試験的開腹により腸管の全層生検を行うことは、正確な診断を得るための一つの方法である。開腹では腹腔内膿瘍や新生物も見つけられる。しかしながら、侵襲的であり低タンパク血症や同化状態によっては術後合併症が発生しやすくなるため、いつも試験的手術の候補にはならない。試験的腹腔鏡は最小限の侵襲であるが、これまでルーティンではやられてこなかった。これは全層生検を行うことは極めて困難であるからである。他に侵襲の低い方法としては胃十二指腸カメラで十二指腸を生検するか、直腸を生検するかである。
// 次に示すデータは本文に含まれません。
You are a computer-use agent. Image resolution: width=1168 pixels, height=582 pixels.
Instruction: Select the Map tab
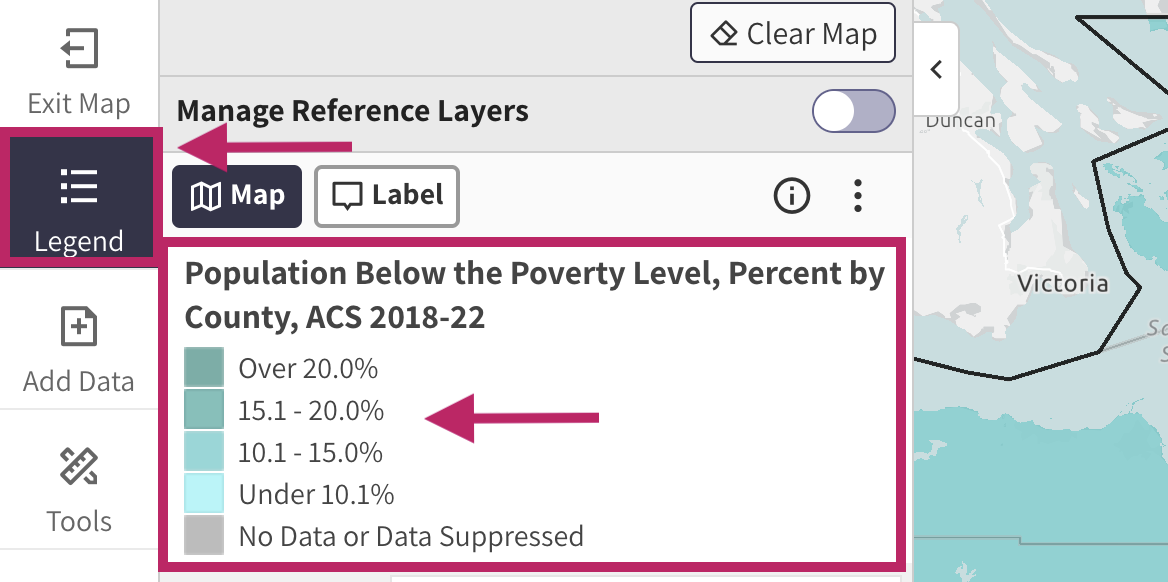[237, 196]
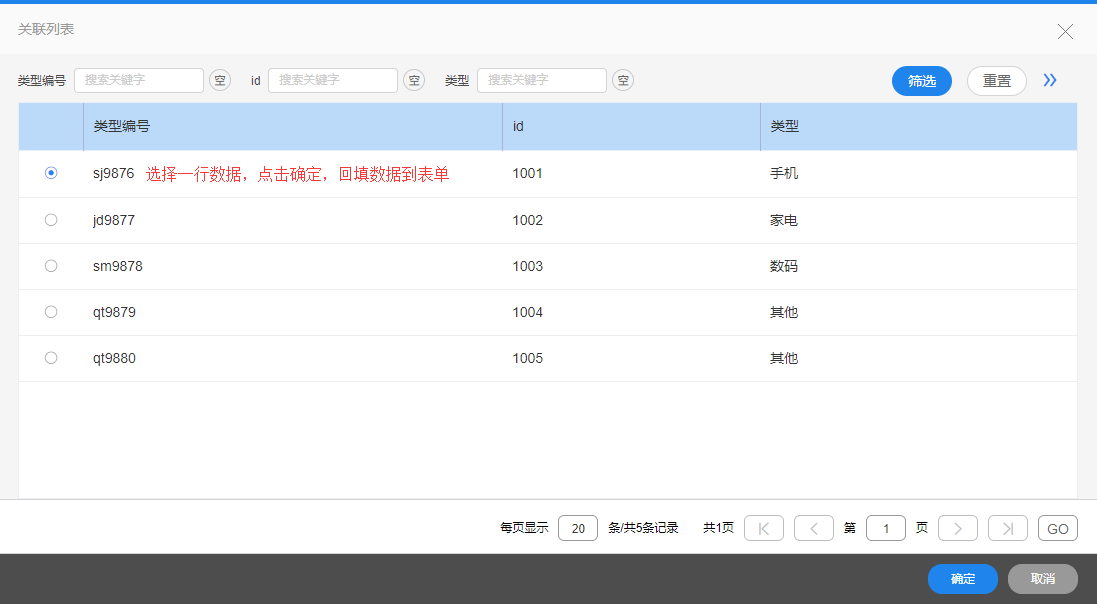Go to the next page
The image size is (1097, 604).
point(958,528)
胃内視鏡では胃潰瘍の有無を確認でき、胃癌の診断にも適する。十二指腸が病変部位であれば十二指腸生検で診断できるが、IFEEのような部分的な疾患であれば見逃されてしまう。この手技の欠点は、内視鏡の生検チャネルの大きさしか取れず、サンプルが小さいことである。さらに、IBD症例のなかには、十二指腸生検では追加情報が得られず、直腸生検の方がより情報を得られることがわかっている。

一方で直腸生検は、低コストで簡単にできる。たいてい検体は大体腕一本分の長さで直腸の背外側部から採取する。この部位での病理組織学的所見は腸管全体を表しているわけではないが、十二指腸生検に匹敵する。世界小動物獣医学会の消化管標準化グループにより、それぞれの腸管の部位ごとに炎症のタイプや程度を分類し、所見のスコアリングをするために臨床医や病理医に向けた病理組織学的解釈のテンプレートが作成された。残念ながら、馬ではこのような標準化はされておらず、経験のある病理医も馬の腸管生検のスコアリングシステムに頼れない。できるのは正常または異常な所見を細胞の種類や部位とともに記録するだけである。好中球は正常では粘膜固有層には見られるが、上皮表面や腸陰窩にはいない。したがってこのような部位に見られた場合は常に病的な所見とみなされる。リンパ球や形質細胞も正常では直腸の粘膜固有層にはいるが、過剰に見られると異常所見である。しかしながら、リンパ球や形質細胞が増加しているからといってLPEと診断して良いわけではなく、様々な腸管の疾患、例えば小円虫症、肉芽腫性疾患、腸管リンパ腫、LPEなどがある。したがって、病的な実態よりも腸管粘膜における非特異的な過剰反応のパターンを表しているかもしれない。直腸の粘膜固有層や粘膜下織への好酸球浸潤は正常でも起こりうる。さらに重要なことは、IBD症例の半数以上は、直腸生検では何の病理組織学的変化も見つからなかった。

参考文献

Inflammatory bowel diseases in horses: What do we know?